Do You Have to Be Inside of Your Car in Order to Be Charged with a DUI?

Interviewer: How about if you’re not driving, and the police approach you? Let’s say you’re standing around on the street corner or waltzing around. How is reasonable suspicion, probable cause different? Are they harder to establish?

Court: First of all, when it comes to DUIs, its part of the statute that you have to be in actual physical control of the car. So, if you’re outside of the car, then the officer can have a number of other problems establishing that you were actually driving the car. When it comes to possession, it’s not necessarily illegal to be drunk on the side of the road. I think that’s if they can charge you with being drunk in public or something like that, but that’s pretty rare.

You Can Face a Drug-Related Charge When You Are Outside in a Public Area

But when it comes to another type of charge, for example, possession for marijuana, it’s going to be similar in terms of how the officer develops reasonable suspicion. He might walk past you, and he might smell the odor of burnt marijuana or something like that. So that gives him one clue. Then he might look at your eyes, and if they’re bloodshot and watery, he’ll go through a similar calculus.

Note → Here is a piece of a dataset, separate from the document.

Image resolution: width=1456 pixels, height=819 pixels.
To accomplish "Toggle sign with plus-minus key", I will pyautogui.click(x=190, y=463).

It’s such a common occurrence to be charged while someone is in a car because it’s sort of a field sobriety test in itself. He can watch how you’re driving, and he can use anything that you do wrong as a clue to say, “Well, it made me suspicious that this person was impaired.” Or even if you’re driving cautiously sometimes in drug possession cases, officers will try to base reasonable suspicion in the fact that you were driving with undue caution when you saw them.

Or that you didn’t make eye contact with them when they passed by, and it seemed strange. Or you were really observant of the speed limit. It’s sort of a funny way of how being a super careful driver can somehow give the officer reasonable suspicion that you were doing something wrong because you were being super careful.

If you’re just standing on the side of the street, there’s not really anything that you can be doing that gives them suspicion, unless you’re acting really crazy or talking about hallucinations or taking your shirt off. Those kinds of behaviors can serve to give them suspicion, but if you’re just standing there, there’s not really anything that they have to go on.